I am all about exploration of the solar system, and all behind answering the “big” questions, but at the same time, it is tax payers money being spent. I know this is a NASA mission, and involves non of my tax dollars, but if an ESA mission went to Jupiter with a crappy camera bolted on as an afterthought,.I would be annoyed!
The thrill we civilians get from the exploration of the solar system is from the pretty pictures. The measurement of solar wind distortion or gravity curves is very important to science, but to most non-scientists ( myself included!) It’s the photos and movies that provide the bang for the buck…. And the fact JUNO was approved without any kind of camera speaks to me… The pictures it returns will be a well for the scientific community for years to come, along with all the other data… But that other data will never engage us, or the next generation of scientists as much as the wonderful, intriguing and captivating images do.
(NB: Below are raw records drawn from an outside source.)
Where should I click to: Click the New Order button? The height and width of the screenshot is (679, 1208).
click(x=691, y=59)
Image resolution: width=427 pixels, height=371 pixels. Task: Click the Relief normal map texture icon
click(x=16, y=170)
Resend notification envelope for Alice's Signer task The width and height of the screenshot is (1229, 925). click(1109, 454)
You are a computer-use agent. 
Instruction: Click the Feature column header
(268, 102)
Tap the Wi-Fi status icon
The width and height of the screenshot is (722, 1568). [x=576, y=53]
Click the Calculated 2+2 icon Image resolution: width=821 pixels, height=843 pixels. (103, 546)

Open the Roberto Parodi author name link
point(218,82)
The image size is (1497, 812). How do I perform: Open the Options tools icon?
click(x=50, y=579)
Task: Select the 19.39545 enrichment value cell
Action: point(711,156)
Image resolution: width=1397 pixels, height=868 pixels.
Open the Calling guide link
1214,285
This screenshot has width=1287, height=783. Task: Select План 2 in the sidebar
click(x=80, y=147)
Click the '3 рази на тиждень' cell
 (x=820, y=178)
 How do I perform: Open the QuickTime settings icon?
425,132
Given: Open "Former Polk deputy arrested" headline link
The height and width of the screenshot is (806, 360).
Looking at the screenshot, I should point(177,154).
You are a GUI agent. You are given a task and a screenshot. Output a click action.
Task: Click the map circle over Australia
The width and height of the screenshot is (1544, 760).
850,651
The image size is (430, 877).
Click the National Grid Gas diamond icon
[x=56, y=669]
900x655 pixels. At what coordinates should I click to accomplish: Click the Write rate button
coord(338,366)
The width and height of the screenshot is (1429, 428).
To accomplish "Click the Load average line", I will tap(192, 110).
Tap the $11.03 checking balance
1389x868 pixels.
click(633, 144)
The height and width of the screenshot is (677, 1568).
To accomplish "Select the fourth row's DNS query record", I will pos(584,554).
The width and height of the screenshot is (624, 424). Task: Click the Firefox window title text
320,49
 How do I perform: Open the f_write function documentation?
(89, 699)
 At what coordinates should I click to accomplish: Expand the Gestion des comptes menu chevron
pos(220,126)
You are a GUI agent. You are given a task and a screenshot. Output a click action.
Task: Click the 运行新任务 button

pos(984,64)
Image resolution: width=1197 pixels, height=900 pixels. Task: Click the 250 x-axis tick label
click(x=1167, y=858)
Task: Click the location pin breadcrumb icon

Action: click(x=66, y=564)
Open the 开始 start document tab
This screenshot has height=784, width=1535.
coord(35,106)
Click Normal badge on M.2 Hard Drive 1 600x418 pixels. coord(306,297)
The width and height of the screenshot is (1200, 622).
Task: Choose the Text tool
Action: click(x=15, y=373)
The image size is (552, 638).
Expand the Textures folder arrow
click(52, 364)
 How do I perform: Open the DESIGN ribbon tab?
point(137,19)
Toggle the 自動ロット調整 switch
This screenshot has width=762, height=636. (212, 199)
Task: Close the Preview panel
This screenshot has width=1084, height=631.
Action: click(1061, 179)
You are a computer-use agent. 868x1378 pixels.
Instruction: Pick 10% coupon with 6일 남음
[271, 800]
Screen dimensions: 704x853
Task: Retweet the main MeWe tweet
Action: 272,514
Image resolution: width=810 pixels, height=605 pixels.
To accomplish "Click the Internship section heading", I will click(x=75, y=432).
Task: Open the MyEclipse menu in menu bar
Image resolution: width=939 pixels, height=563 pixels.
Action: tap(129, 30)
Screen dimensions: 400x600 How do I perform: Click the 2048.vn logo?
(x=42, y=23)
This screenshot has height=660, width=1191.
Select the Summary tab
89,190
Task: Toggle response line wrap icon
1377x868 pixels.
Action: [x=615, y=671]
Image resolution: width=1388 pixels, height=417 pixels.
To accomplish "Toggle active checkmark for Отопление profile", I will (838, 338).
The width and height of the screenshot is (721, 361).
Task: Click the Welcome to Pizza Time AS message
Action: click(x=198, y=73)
Go Juno! For a “saved” mission, it’s doing its job, albeit slower than planned, but imagine that fly by with a decent HD camera…
This mission is one of my pet peeves… Sorry for ranting!
Love and lit!
WOW! If you were to play this in an IMAX theater people would fall over! Serious Fun for the eyes!
In other news, the massive Shanghai Astronomy Museum opened today.
Robert wrote: “In reality, that lightning wouldn’t be visible until you are very very close, and even then probably difficult to spot in the vastness of Jupiter.”
Lightning is a fascinating topic. One Jupiter probe, possibly Galileo, had an instrument that could detect electrons in Jupiter’s magnetic field. Since lightning tends to inject electrons into a planet’s magnetic field, this instrument indirectly detected lightning at Jupiter. I worked with one scientist who studied sprites shortly after they were discovered, a phenomenon that occurs above lightning strikes on Earth. He once quoted to me that another expert estimated that there could be as many as 100 lightning strikes per second on Earth. Jupiter is much larger, so there could be much, much more lightning there.
How visible these strikes might be could depend upon how deep they are below the top cloud layer.
Hypothesized shallow lightning on Jupiter:
https://behindtheblack.com/behind-the-black/points-of-information/lightning-and-mushballs-on-jupiter/
Notice that more lightning is seen in the night side than the day side of the Earth:
https://behindtheblack.com/behind-the-black/the-evening-pause/iss-symphony-timelapse-of-earth/
I’m not sure what kind of photography would be needed to capture lightning strikes or the auroras at Jupiter, or how many frames per second one would need to count the strikes per second, but the limitations of the Deep Space Network may limit this kind of study.
From the linked JPL article:
What is a “citizen scientist” and how can someone become one?
https://solarsystem.nasa.gov/people/400/gerald-eichstadt/
It looks like a citizen scientist does freelance data reduction on topics that interest him, and he gets to be one by having interest, skillsets, and tenacity.
Edward: All Juno raw images are released immediately to the public, which is then encouraged to enhance and process them. Eichstadt has done quite a number, including many that I have featured as cool images. See the Juno raw image page here.
Edward said ” . . . gets to be one by having interest, skillsets, and tenacity.”
Kind of how one gets to ‘be’, or do, anything.